Arva Akshaya, Kasu Yasar Arfat T, Duncan Jennifer, Alkhatatbeh Mosleh A, Brower Christopher S
Department of Biology, Texas Woman's University, Denton, TX 76204.
Department of Biology, Texas Woman's University, Denton, TX 76204
Proc Natl Acad Sci U S A. 2021 Jan 5;118(1). doi: 10.1073/pnas.2015887118. Epub 2020 Dec 21.
The Ligand of Ate1 (Liat1) is a protein of unknown function that was originally discovered through its interaction with arginyl-tRNA protein transferase 1 (Ate1), a component of the Arg/N-degron pathway of protein degradation. Here, we characterized the functional domains of mouse Liat1 and found that its N-terminal half comprises an intrinsically disordered region (IDR) that facilitates its liquid-liquid phase separation (LLPS) in the nucleolus. Using bimolecular fluorescence complementation and immunocytochemistry, we found that Liat1 is targeted to the nucleolus by a low-complexity poly-K region within its IDR. We also found that the lysyl-hydroxylase activity of Jumonji Domain Containing 6 (Jmjd6) modifies Liat1, in a manner that requires the Liat1 poly-K region, and inhibits its nucleolar targeting and potential functions. In sum, this study reveals that Liat1 participates in nucleolar LLPS regulated by Jmjd6.

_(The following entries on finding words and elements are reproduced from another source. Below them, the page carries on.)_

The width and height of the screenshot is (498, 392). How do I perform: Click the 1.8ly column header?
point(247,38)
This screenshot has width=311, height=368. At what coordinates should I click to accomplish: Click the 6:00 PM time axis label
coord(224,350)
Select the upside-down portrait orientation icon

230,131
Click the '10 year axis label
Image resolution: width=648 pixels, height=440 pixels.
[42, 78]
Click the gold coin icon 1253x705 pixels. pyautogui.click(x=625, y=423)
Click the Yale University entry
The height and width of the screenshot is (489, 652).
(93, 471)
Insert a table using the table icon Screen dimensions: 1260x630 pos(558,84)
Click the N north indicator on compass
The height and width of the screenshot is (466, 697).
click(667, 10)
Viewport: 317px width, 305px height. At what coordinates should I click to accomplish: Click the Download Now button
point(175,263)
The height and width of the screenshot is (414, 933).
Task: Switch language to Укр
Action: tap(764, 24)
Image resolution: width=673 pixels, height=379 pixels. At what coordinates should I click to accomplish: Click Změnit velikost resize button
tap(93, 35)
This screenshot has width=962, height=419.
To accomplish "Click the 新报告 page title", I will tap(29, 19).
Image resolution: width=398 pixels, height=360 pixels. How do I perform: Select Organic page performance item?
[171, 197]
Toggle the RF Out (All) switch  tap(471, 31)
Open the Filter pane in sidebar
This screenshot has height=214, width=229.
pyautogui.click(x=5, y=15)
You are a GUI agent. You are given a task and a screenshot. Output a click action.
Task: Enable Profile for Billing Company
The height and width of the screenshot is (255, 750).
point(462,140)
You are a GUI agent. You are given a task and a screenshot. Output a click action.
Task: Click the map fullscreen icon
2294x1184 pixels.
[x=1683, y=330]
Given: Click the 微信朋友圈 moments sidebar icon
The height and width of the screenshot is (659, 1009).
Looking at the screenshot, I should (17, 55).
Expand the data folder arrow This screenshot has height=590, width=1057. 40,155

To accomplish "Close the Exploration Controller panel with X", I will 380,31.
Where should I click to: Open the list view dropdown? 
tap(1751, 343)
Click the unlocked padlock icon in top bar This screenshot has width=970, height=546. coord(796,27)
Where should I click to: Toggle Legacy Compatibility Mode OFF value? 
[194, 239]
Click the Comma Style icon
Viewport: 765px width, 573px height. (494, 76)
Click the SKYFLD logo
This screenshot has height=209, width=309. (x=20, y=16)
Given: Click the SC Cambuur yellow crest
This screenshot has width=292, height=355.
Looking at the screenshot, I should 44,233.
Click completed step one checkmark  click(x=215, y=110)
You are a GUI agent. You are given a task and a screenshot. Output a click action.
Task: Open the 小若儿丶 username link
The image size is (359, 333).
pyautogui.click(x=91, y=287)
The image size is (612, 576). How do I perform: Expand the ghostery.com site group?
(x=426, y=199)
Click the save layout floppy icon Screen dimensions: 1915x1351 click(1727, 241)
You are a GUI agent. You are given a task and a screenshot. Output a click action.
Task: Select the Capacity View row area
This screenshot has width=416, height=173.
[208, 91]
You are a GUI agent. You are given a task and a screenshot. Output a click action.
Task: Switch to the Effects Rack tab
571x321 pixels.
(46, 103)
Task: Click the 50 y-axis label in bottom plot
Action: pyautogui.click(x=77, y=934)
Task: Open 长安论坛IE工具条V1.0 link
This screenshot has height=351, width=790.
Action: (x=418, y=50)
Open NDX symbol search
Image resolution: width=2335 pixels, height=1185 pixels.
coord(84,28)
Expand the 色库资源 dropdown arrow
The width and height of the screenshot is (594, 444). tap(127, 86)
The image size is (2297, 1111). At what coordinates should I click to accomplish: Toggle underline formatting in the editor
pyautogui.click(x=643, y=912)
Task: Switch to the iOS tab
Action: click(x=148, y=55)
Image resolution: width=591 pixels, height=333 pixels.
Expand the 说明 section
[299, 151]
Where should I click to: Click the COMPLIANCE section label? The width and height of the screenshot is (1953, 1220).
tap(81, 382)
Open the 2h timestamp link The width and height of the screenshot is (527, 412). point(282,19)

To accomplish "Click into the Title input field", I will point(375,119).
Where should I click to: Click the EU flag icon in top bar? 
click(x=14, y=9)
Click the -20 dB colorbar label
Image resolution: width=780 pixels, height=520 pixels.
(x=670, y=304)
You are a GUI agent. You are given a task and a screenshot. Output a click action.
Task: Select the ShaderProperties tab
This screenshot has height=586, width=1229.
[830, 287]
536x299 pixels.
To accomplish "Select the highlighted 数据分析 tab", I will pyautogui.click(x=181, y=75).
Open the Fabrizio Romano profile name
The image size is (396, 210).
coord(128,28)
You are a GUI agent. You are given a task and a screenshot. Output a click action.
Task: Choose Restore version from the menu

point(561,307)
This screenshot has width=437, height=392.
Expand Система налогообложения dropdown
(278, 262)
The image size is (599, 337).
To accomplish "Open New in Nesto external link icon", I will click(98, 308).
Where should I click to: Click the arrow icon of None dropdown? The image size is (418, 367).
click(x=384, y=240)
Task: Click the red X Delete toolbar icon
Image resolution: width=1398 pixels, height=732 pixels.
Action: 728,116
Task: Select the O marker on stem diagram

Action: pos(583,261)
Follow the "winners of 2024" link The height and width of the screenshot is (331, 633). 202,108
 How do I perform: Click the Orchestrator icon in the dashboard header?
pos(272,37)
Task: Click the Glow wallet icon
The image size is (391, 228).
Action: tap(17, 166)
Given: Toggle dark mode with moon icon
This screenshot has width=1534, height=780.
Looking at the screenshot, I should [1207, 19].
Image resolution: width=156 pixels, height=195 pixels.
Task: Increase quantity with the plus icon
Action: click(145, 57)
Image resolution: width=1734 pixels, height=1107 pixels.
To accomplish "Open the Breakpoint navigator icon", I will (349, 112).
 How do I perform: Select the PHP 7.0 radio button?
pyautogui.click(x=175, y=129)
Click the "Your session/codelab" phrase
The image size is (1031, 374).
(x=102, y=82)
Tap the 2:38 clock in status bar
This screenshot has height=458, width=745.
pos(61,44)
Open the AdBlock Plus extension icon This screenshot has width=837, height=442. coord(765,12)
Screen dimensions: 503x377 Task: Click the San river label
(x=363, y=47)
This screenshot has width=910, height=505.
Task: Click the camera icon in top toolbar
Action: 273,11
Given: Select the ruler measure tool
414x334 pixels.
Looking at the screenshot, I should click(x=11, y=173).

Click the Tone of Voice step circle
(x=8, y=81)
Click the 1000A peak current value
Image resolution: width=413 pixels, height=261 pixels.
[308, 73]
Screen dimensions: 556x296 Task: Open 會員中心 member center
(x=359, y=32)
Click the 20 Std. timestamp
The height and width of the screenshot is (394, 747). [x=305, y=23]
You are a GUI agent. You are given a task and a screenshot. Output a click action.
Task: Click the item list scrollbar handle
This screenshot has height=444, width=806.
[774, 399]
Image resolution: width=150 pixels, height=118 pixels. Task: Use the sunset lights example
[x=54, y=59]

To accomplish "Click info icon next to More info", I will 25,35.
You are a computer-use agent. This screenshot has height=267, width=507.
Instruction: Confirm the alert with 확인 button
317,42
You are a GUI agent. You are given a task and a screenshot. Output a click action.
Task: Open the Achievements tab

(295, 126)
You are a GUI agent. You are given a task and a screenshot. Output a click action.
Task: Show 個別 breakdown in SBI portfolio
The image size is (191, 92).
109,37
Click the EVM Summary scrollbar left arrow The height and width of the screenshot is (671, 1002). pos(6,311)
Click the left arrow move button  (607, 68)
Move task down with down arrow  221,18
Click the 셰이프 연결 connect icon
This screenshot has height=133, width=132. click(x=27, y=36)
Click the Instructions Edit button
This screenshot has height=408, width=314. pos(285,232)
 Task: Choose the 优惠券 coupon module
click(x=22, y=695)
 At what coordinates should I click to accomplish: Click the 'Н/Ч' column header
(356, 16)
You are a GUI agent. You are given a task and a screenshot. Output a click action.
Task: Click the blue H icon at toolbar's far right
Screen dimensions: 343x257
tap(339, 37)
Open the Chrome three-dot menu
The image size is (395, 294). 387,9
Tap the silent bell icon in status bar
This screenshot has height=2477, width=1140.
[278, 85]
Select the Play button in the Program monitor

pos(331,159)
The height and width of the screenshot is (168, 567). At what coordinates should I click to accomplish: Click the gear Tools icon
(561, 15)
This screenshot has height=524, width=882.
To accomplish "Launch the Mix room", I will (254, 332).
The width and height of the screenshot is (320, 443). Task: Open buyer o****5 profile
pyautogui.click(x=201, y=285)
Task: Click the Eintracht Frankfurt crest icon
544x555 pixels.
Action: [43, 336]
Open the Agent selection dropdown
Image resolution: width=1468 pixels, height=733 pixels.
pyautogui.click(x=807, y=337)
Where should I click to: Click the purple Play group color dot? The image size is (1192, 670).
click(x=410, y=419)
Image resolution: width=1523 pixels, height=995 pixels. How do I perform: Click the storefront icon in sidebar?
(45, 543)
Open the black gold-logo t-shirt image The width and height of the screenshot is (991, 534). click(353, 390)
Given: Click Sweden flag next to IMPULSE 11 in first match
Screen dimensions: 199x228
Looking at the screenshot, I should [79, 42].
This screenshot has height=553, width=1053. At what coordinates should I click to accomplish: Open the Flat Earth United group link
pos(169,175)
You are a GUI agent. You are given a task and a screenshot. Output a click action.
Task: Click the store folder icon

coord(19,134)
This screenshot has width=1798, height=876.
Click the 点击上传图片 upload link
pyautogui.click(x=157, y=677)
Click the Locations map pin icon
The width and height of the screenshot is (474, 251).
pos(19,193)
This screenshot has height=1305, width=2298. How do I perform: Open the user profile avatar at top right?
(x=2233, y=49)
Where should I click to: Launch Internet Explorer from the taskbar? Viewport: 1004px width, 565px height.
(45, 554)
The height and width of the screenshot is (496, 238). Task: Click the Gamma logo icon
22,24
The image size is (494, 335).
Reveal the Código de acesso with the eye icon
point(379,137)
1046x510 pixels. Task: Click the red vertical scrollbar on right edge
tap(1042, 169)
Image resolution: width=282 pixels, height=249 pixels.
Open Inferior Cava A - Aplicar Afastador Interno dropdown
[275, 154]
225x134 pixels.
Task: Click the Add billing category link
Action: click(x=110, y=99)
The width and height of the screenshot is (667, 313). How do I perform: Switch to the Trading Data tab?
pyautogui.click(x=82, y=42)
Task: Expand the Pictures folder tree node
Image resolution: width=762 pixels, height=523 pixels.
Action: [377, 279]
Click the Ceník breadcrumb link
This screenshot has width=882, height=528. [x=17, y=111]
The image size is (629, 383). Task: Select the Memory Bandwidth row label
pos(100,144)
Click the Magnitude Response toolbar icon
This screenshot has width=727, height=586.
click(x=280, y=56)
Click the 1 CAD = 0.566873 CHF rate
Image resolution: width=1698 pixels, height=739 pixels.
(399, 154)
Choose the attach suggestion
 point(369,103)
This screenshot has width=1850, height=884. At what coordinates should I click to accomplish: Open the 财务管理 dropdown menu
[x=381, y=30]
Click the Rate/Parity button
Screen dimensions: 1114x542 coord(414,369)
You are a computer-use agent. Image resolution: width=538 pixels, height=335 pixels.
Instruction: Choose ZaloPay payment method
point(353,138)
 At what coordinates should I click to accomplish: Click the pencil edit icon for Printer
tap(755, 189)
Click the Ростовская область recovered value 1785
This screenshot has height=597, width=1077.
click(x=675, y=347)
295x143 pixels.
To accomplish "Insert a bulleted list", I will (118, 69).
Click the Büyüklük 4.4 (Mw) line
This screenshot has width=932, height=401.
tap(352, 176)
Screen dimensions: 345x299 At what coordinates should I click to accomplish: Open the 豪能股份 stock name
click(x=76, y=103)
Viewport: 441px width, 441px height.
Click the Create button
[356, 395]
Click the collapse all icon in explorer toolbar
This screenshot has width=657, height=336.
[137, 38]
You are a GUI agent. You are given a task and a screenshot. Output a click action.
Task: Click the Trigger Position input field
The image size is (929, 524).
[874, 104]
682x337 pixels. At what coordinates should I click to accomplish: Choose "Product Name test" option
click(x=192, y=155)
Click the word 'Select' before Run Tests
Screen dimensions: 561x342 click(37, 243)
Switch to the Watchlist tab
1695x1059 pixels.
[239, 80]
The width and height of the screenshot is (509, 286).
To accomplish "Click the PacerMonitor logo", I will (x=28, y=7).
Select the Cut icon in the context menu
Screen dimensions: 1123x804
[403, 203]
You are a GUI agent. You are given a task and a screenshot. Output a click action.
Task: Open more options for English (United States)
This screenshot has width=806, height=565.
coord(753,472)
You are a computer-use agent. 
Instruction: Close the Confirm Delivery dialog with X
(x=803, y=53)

Ate1的配体(Liat1)是一种功能未知的蛋白质,最初是通过其与精氨酰-tRNA蛋白转移酶1(Ate1)的相互作用而被发现的,Ate1是蛋白质降解的Arg/N-降解途径的一个组成部分。在此,我们对小鼠Liat1的功能结构域进行了表征,发现其N端的一半包含一个内在无序区域(IDR),该区域促进其在核仁中的液-液相分离(LLPS)。使用双分子荧光互补和免疫细胞化学方法,我们发现Liat1通过其IDR内的一个低复杂性多聚K区域靶向核仁。我们还发现,含Jumonji结构域6(Jmjd6)的赖氨酰羟化酶活性以一种需要Liat1多聚K区域的方式修饰Liat1,并抑制其核仁靶向和潜在功能。总之,这项研究揭示了Liat1参与了由Jmjd6调节的核仁LLPS。